Increasing competition for the acquisition of real estate may impede the Company’s ability to make future acquisitions which would reduce the fees the Company generates from these programs and could adversely affect the Company’s operating results and financial condition.
     The commercial real estate industry is highly competitive on an international, national and regional level. The Company’s programs face competition from REITs, institutional pension plans, and other public and private real estate companies and private real estate investors for the acquisition of properties and for raising capital to create programs to make these acquisitions. Competition may prevent the Company’s programs from acquiring desirable properties or increase the price they must pay for real estate. In addition, the number of entities and the amount of funds competing for suitable investment properties may increase, resulting in increased demand and increased prices paid for these properties. If the Company’s programs pay higher prices for properties, investors may experience a lower return on investment and be less inclined to invest in the Company’s next program which may decrease the Company’s profitability. Increased competition for properties may also preclude the Company’s programs from acquiring properties that would generate the most attractive returns to investors or may reduce the number of properties the Company’s programs could acquire, which could have an adverse effect on the Company’s business.
As a service-oriented company, the Company depends on key personnel, and the loss of its current personnel or its failure to hire and retain additional personnel could harm its business.

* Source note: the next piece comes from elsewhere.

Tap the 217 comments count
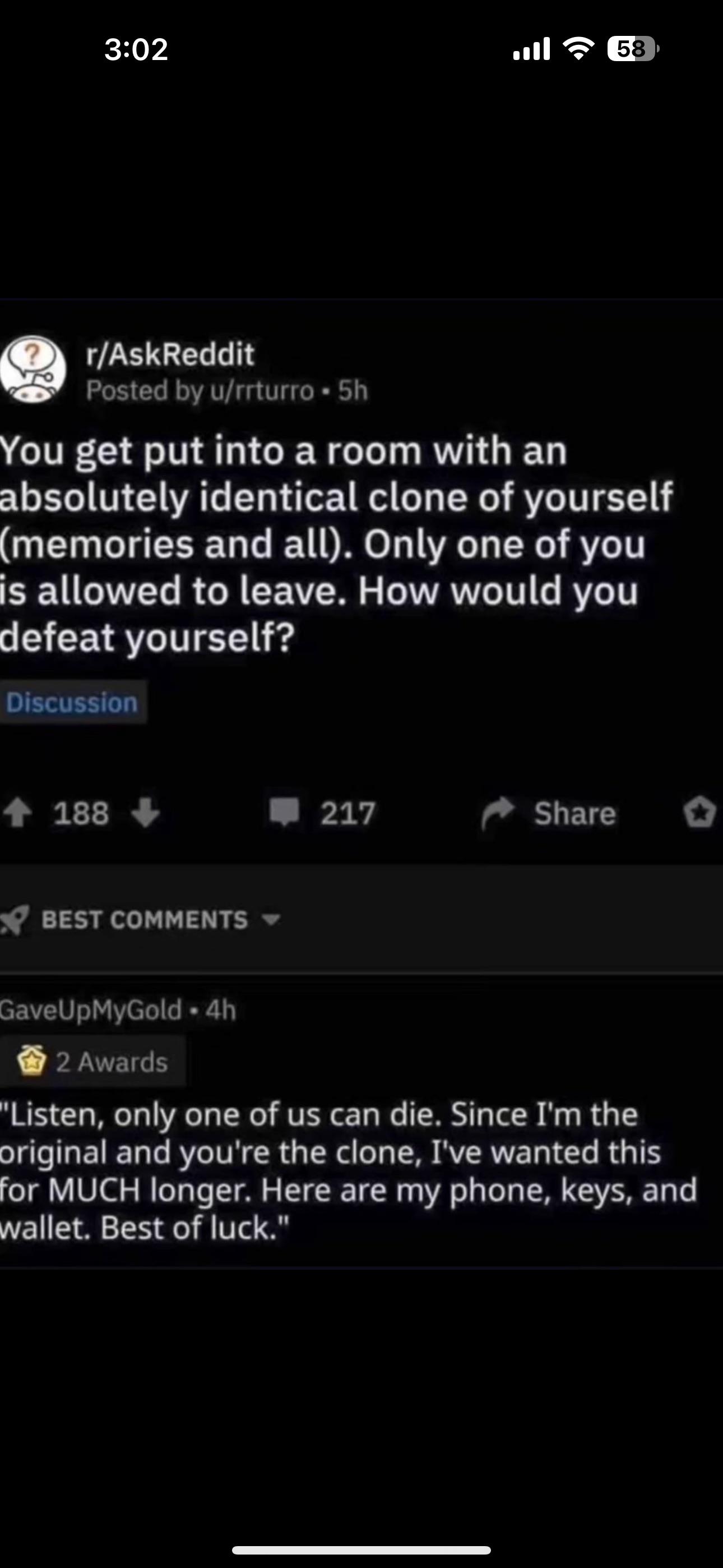(x=347, y=813)
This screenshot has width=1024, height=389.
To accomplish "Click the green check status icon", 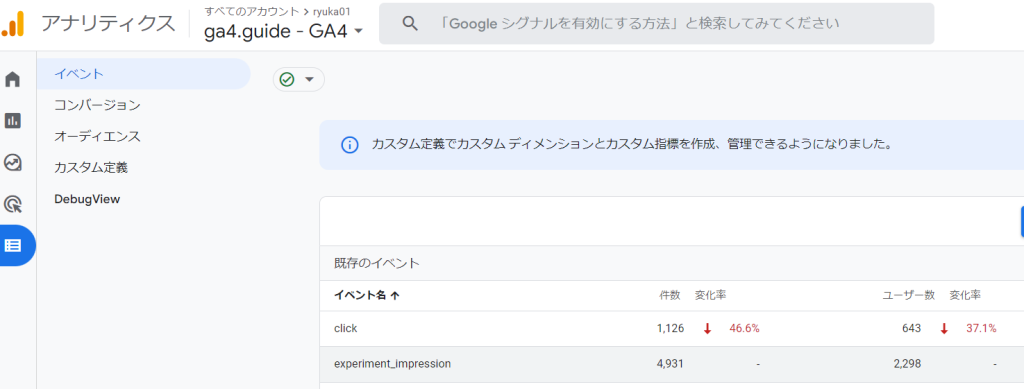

     The Company depends on its ability to attract and retain highly skilled personnel. The Company believes that its future success in developing its business and maintaining a competitive position will depend in large part on its ability to identify, recruit, hire, train, retain and motivate highly skilled executive, managerial, sales, marketing and customer service personnel. Competition for these personnel is intense, and the Company may not be able to successfully recruit, assimilate or retain sufficiently qualified personnel. The Company’s ability to attract new employees may be limited by certain restrictions in its senior secured credit facility, including limitations on cash bonus payments to new hires and may only make cash payments that exceed those limits if it receives approval from the administrative agent, which cannot be guaranteed. The Company’s failure to recruit and retain necessary executive, managerial, sales, marketing and customer service personnel could harm its business and its ability to obtain new customers.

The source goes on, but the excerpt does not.